### DATASET ROWS ###
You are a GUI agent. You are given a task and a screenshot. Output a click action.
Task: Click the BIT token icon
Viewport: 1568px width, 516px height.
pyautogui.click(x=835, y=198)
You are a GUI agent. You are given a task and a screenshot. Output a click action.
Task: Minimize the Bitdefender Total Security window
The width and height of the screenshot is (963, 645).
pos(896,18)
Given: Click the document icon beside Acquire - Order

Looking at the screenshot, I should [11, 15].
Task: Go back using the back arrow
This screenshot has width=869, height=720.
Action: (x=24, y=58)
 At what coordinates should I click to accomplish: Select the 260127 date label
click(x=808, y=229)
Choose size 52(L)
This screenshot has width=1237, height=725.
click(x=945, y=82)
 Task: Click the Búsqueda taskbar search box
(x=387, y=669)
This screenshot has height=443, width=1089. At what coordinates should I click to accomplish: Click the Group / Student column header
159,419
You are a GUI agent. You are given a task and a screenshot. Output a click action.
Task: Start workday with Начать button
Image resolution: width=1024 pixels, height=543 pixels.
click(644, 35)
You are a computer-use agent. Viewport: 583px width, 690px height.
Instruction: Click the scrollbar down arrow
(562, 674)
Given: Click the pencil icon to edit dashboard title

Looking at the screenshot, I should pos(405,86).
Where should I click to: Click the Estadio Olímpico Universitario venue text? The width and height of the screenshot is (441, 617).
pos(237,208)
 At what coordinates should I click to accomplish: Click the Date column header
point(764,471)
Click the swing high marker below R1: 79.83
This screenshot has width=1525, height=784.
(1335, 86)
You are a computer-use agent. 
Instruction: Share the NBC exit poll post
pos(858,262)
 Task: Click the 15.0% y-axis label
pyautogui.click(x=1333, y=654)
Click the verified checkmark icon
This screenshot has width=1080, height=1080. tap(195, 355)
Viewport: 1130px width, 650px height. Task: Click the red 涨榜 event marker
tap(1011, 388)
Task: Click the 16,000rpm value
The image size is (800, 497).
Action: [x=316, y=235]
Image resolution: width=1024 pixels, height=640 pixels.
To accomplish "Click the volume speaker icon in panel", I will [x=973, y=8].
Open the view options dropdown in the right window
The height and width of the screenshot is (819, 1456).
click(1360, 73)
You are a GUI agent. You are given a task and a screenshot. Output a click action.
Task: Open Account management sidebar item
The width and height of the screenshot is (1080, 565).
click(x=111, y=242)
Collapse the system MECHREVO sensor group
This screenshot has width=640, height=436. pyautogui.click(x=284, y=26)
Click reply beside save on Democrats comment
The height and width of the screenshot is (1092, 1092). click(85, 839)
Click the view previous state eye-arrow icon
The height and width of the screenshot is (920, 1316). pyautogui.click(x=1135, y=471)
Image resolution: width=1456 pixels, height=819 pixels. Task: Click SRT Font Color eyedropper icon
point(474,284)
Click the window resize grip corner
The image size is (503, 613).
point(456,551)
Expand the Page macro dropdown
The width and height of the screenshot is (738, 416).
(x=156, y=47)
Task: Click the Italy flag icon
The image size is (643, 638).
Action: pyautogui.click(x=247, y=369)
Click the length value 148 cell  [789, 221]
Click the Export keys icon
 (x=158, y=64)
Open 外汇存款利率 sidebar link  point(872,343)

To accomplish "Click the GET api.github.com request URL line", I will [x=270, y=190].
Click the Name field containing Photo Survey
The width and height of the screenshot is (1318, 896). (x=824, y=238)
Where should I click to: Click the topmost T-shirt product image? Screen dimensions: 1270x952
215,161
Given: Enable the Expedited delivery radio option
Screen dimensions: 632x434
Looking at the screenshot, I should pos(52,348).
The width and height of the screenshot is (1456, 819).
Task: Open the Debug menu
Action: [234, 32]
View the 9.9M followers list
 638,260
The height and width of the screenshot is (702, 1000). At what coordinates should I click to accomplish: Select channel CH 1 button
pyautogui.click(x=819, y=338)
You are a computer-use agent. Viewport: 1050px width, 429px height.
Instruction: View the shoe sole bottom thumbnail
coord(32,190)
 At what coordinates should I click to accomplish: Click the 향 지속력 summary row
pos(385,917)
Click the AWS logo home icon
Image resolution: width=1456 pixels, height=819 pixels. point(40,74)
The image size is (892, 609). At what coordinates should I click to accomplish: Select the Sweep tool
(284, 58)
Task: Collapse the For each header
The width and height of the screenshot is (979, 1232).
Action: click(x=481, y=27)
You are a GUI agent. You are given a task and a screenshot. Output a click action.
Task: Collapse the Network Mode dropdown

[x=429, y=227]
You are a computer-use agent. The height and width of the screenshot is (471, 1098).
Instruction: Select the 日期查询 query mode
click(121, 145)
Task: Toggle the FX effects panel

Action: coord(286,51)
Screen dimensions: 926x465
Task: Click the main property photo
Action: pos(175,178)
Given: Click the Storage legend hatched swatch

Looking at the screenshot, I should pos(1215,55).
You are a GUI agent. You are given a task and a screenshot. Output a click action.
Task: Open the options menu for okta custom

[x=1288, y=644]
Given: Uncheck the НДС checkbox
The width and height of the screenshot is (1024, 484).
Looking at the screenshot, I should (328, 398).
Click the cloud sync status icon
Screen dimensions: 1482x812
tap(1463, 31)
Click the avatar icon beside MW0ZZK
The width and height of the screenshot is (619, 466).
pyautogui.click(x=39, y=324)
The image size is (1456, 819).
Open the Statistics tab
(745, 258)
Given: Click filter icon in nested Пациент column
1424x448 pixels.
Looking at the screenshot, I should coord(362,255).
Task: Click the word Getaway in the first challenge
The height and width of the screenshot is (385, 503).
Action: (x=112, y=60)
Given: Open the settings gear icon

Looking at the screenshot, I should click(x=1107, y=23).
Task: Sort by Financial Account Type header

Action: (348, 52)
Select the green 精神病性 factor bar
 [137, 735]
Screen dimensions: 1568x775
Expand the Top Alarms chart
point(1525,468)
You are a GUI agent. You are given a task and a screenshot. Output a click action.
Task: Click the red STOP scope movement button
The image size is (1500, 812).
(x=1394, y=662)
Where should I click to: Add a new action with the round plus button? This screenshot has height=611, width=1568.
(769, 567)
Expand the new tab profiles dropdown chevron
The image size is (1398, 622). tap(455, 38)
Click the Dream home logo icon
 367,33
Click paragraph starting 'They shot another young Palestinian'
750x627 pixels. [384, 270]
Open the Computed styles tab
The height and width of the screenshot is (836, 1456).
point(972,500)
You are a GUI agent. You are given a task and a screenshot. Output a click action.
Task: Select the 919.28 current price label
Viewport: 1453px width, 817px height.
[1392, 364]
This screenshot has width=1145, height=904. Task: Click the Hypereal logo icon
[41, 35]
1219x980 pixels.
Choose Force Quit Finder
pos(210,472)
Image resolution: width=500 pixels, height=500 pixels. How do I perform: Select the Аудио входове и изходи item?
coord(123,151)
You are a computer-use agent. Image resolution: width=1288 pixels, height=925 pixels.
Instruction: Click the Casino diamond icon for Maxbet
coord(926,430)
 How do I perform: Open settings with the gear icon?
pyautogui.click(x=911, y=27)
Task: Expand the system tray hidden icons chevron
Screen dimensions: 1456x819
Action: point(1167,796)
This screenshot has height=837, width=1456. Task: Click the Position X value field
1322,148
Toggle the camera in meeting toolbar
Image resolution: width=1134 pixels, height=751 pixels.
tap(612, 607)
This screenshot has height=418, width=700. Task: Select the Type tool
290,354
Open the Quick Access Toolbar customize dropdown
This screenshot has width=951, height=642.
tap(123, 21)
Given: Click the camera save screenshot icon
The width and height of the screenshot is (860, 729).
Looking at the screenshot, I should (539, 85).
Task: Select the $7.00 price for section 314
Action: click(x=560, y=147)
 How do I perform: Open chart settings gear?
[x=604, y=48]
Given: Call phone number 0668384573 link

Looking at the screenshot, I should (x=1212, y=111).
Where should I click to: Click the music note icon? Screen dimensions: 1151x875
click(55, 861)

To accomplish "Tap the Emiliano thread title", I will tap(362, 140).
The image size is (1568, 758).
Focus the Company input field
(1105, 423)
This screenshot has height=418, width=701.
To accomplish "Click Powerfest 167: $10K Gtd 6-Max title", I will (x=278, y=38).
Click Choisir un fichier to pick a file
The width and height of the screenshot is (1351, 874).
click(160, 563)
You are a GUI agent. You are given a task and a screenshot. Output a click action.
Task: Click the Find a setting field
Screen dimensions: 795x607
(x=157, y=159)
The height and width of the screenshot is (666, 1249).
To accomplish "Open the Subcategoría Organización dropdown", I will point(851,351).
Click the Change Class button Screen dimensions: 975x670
###
Retype the data verbatim, beginning with the first line and stopping after the line that contains "Looking at the screenshot, I should pos(405,86).".

__THE OUTPUT__:
You are a GUI agent. You are given a task and a screenshot. Output a click action.
Task: Click the BIT token icon
Viewport: 1568px width, 516px height.
pyautogui.click(x=835, y=198)
You are a GUI agent. You are given a task and a screenshot. Output a click action.
Task: Minimize the Bitdefender Total Security window
The width and height of the screenshot is (963, 645).
pos(896,18)
Given: Click the document icon beside Acquire - Order

Looking at the screenshot, I should [11, 15].
Task: Go back using the back arrow
This screenshot has width=869, height=720.
Action: (x=24, y=58)
 At what coordinates should I click to accomplish: Select the 260127 date label
click(x=808, y=229)
Choose size 52(L)
This screenshot has width=1237, height=725.
click(x=945, y=82)
 Task: Click the Búsqueda taskbar search box
(x=387, y=669)
This screenshot has height=443, width=1089. At what coordinates should I click to accomplish: Click the Group / Student column header
159,419
You are a GUI agent. You are given a task and a screenshot. Output a click action.
Task: Start workday with Начать button
Image resolution: width=1024 pixels, height=543 pixels.
click(644, 35)
You are a computer-use agent. Viewport: 583px width, 690px height.
Instruction: Click the scrollbar down arrow
(562, 674)
Given: Click the pencil icon to edit dashboard title

Looking at the screenshot, I should pos(405,86).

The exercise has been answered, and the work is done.